Nitrous oxide (N2O) is a strong greenhouse gas with a significantly higher global warming potential than carbon dioxide. N2O is also produced by wastewater treatment plants during the biological nitrogen removal process. Recent efforts to reduce the energy footprint have favored contemporary nitrogen removal processes such as deammonification (nitritation/annamox). Unfortunately, there is evidence that operating conditions of these processes can result in N2O emissions that are much higher than conventional treatment
processes. Due to the lack of comprehensive monitoring approaches there is limited data available to establish quantitative relationships between nitrous oxide emissions and process parameters of biological nitrogen conversions. Current monitoring systems are using either Fourier-transform-infrared based gas analyzers or in-situ N2O probes for aqueous samples, which exhibit slow signal responses, target only N2O rather than a wider spectrum of relevant
gases simultaneously, and due to their high unit costs allow measurements in only single locations.
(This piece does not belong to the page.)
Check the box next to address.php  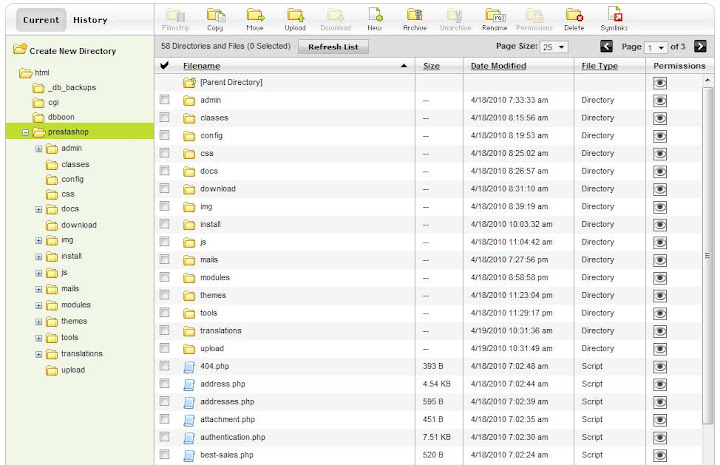(165, 384)
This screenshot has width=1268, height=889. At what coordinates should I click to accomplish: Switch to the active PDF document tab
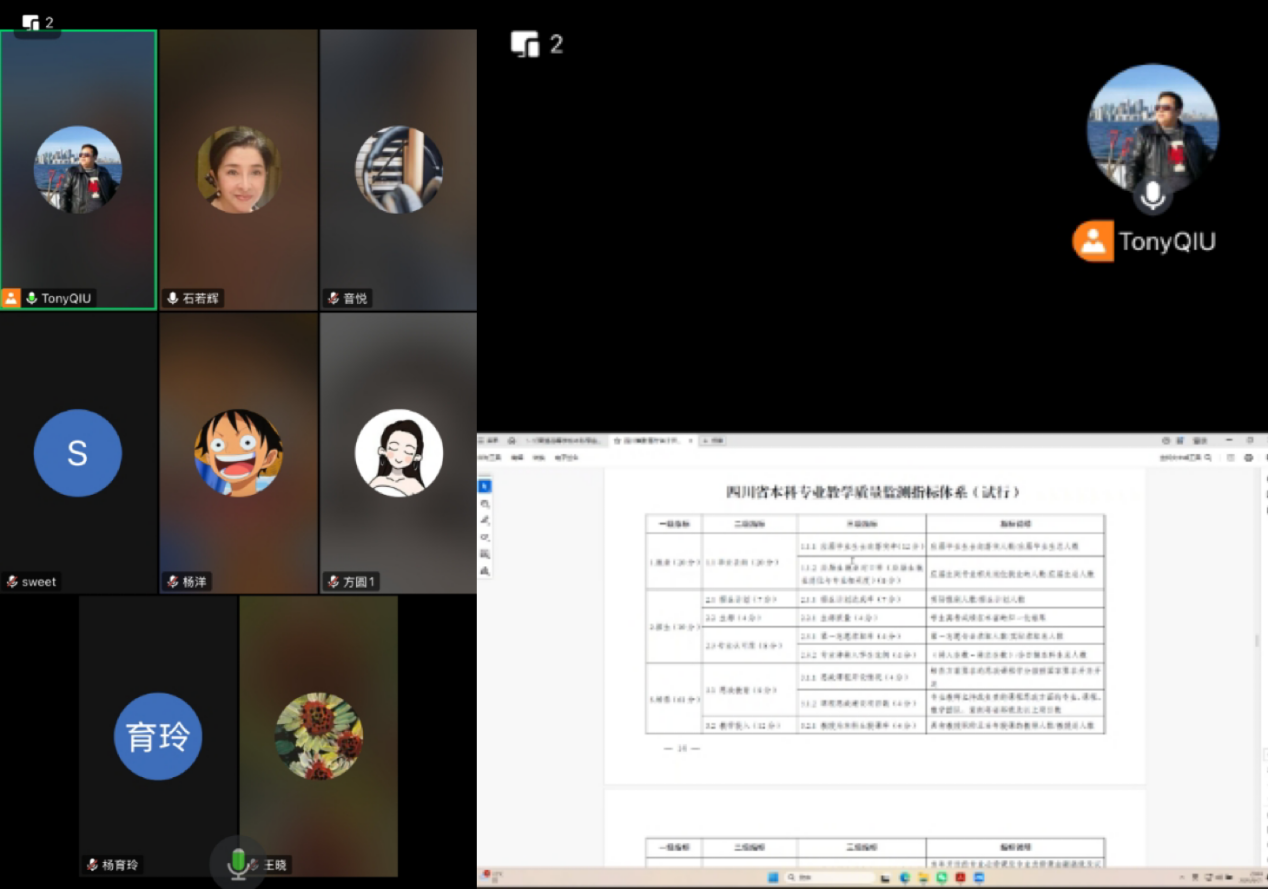tap(650, 440)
Thus, these monitoring devices are not suitable to comprehensively control the spatially distributed generation of nitrous gas emissions. Therefore, the goals of this project are to develop novel monitoring and control strategies for N2O employing photoacoustic laser spectroscopy enabling a tight control of contemporary nitrogen removal processes while also
enabling new ways in harvesting N2O for enhanced energy recovery from waste streams.